▶ **Available records**

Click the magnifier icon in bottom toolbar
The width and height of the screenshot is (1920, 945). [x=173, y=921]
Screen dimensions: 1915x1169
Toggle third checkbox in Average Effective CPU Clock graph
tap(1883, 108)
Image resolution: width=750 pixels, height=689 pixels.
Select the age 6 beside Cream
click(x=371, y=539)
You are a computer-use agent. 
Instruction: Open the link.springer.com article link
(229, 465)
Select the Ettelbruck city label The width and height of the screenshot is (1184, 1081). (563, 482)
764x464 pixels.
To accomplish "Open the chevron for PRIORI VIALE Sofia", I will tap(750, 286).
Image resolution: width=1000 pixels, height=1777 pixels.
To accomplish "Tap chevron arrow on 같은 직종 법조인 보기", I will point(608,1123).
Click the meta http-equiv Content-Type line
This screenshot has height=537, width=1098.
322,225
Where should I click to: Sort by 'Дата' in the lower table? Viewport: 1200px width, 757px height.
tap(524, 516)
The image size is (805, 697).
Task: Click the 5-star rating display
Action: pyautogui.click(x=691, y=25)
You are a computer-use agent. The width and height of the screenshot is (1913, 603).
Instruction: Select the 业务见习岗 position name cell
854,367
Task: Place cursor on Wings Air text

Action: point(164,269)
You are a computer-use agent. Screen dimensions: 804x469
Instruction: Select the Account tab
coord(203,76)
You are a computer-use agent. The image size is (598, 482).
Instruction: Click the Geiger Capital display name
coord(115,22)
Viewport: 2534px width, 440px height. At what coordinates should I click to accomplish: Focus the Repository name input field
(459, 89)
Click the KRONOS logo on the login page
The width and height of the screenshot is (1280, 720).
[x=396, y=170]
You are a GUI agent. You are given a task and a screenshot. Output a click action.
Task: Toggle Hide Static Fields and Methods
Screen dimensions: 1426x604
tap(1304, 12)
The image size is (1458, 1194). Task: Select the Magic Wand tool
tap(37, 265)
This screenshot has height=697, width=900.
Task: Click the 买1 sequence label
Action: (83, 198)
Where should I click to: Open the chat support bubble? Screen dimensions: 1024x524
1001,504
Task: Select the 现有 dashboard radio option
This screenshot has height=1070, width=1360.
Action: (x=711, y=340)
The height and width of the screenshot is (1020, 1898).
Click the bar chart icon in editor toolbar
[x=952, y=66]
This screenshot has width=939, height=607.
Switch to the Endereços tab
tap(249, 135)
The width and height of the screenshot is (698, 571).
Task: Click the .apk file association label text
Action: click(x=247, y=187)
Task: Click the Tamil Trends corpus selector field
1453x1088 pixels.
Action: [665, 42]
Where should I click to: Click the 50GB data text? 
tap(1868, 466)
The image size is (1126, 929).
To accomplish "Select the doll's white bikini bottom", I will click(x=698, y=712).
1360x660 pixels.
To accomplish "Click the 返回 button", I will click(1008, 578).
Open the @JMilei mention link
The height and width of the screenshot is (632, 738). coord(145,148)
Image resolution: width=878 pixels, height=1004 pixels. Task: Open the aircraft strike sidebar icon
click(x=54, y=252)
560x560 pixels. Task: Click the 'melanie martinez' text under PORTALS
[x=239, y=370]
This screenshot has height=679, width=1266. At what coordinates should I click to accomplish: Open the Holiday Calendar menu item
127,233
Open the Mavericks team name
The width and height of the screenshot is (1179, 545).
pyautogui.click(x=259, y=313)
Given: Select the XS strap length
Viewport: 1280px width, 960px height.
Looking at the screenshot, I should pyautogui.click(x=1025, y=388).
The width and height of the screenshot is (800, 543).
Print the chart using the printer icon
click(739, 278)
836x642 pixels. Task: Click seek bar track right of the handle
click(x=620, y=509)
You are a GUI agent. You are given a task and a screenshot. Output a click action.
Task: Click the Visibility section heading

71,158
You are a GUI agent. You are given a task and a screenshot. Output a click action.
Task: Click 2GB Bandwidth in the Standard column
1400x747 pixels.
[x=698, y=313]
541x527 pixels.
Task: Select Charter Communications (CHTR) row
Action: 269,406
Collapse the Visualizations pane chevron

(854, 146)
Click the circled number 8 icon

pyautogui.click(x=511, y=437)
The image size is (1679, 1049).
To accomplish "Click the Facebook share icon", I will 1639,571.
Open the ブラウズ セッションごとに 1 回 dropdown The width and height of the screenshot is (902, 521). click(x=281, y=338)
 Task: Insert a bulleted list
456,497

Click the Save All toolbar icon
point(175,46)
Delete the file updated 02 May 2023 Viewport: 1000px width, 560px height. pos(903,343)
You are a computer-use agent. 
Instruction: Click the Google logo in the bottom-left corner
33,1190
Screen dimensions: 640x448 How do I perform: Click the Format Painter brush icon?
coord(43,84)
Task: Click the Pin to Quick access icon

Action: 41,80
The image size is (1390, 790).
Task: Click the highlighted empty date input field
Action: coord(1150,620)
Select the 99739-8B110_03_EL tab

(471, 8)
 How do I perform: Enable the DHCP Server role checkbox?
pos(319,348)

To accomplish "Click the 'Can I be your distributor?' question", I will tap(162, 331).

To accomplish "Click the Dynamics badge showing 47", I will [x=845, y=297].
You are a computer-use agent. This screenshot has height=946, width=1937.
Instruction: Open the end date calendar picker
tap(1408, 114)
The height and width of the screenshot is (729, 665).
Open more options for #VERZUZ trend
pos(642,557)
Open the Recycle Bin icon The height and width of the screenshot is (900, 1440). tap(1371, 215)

▶ **Your goal**
Set down the entries again, exactly as they stand above.

▶ **Task output**
Click the magnifier icon in bottom toolbar
The width and height of the screenshot is (1920, 945). [x=173, y=921]
Screen dimensions: 1915x1169
Toggle third checkbox in Average Effective CPU Clock graph
tap(1883, 108)
Image resolution: width=750 pixels, height=689 pixels.
Select the age 6 beside Cream
click(x=371, y=539)
You are a computer-use agent. 
Instruction: Open the link.springer.com article link
(229, 465)
Select the Ettelbruck city label The width and height of the screenshot is (1184, 1081). (563, 482)
764x464 pixels.
To accomplish "Open the chevron for PRIORI VIALE Sofia", I will tap(750, 286).
Image resolution: width=1000 pixels, height=1777 pixels.
To accomplish "Tap chevron arrow on 같은 직종 법조인 보기", I will point(608,1123).
Click the meta http-equiv Content-Type line
This screenshot has height=537, width=1098.
322,225
Where should I click to: Sort by 'Дата' in the lower table? Viewport: 1200px width, 757px height.
tap(524, 516)
The image size is (805, 697).
Task: Click the 5-star rating display
Action: pyautogui.click(x=691, y=25)
You are a computer-use agent. The width and height of the screenshot is (1913, 603).
Instruction: Select the 业务见习岗 position name cell
854,367
Task: Place cursor on Wings Air text

Action: point(164,269)
You are a computer-use agent. Screen dimensions: 804x469
Instruction: Select the Account tab
coord(203,76)
You are a computer-use agent. The image size is (598, 482).
Instruction: Click the Geiger Capital display name
coord(115,22)
Viewport: 2534px width, 440px height. At what coordinates should I click to accomplish: Focus the Repository name input field
(459, 89)
Click the KRONOS logo on the login page
The width and height of the screenshot is (1280, 720).
[x=396, y=170]
You are a GUI agent. You are given a task and a screenshot. Output a click action.
Task: Toggle Hide Static Fields and Methods
Screen dimensions: 1426x604
tap(1304, 12)
The image size is (1458, 1194). Task: Select the Magic Wand tool
tap(37, 265)
This screenshot has height=697, width=900.
Task: Click the 买1 sequence label
Action: (83, 198)
Where should I click to: Open the chat support bubble? Screen dimensions: 1024x524
1001,504
Task: Select the 现有 dashboard radio option
This screenshot has height=1070, width=1360.
Action: (x=711, y=340)
The height and width of the screenshot is (1020, 1898).
Click the bar chart icon in editor toolbar
[x=952, y=66]
This screenshot has width=939, height=607.
Switch to the Endereços tab
tap(249, 135)
The width and height of the screenshot is (698, 571).
Task: Click the .apk file association label text
Action: click(x=247, y=187)
Task: Click the Tamil Trends corpus selector field
1453x1088 pixels.
Action: [665, 42]
Where should I click to: Click the 50GB data text? 
tap(1868, 466)
The image size is (1126, 929).
To accomplish "Select the doll's white bikini bottom", I will click(x=698, y=712).
1360x660 pixels.
To accomplish "Click the 返回 button", I will click(1008, 578).
Open the @JMilei mention link
The height and width of the screenshot is (632, 738). coord(145,148)
Image resolution: width=878 pixels, height=1004 pixels. Task: Open the aircraft strike sidebar icon
click(x=54, y=252)
560x560 pixels. Task: Click the 'melanie martinez' text under PORTALS
[x=239, y=370]
This screenshot has height=679, width=1266. At what coordinates should I click to accomplish: Open the Holiday Calendar menu item
127,233
Open the Mavericks team name
The width and height of the screenshot is (1179, 545).
pyautogui.click(x=259, y=313)
Given: Select the XS strap length
Viewport: 1280px width, 960px height.
Looking at the screenshot, I should pyautogui.click(x=1025, y=388).
The width and height of the screenshot is (800, 543).
Print the chart using the printer icon
click(739, 278)
836x642 pixels. Task: Click seek bar track right of the handle
click(x=620, y=509)
You are a GUI agent. You are given a task and a screenshot. Output a click action.
Task: Click the Visibility section heading

71,158
You are a GUI agent. You are given a task and a screenshot. Output a click action.
Task: Click 2GB Bandwidth in the Standard column
1400x747 pixels.
[x=698, y=313]
541x527 pixels.
Task: Select Charter Communications (CHTR) row
Action: 269,406
Collapse the Visualizations pane chevron

(854, 146)
Click the circled number 8 icon

pyautogui.click(x=511, y=437)
The image size is (1679, 1049).
To accomplish "Click the Facebook share icon", I will 1639,571.
Open the ブラウズ セッションごとに 1 回 dropdown The width and height of the screenshot is (902, 521). click(x=281, y=338)
 Task: Insert a bulleted list
456,497

Click the Save All toolbar icon
point(175,46)
Delete the file updated 02 May 2023 Viewport: 1000px width, 560px height. pos(903,343)
You are a computer-use agent. 
Instruction: Click the Google logo in the bottom-left corner
33,1190
Screen dimensions: 640x448 How do I perform: Click the Format Painter brush icon?
coord(43,84)
Task: Click the Pin to Quick access icon

Action: 41,80
The image size is (1390, 790).
Task: Click the highlighted empty date input field
Action: coord(1150,620)
Select the 99739-8B110_03_EL tab

(471, 8)
 How do I perform: Enable the DHCP Server role checkbox?
pos(319,348)

To accomplish "Click the 'Can I be your distributor?' question", I will tap(162, 331).

To accomplish "Click the Dynamics badge showing 47", I will [x=845, y=297].
You are a computer-use agent. This screenshot has height=946, width=1937.
Instruction: Open the end date calendar picker
tap(1408, 114)
The height and width of the screenshot is (729, 665).
Open more options for #VERZUZ trend
pos(642,557)
Open the Recycle Bin icon The height and width of the screenshot is (900, 1440). tap(1371, 215)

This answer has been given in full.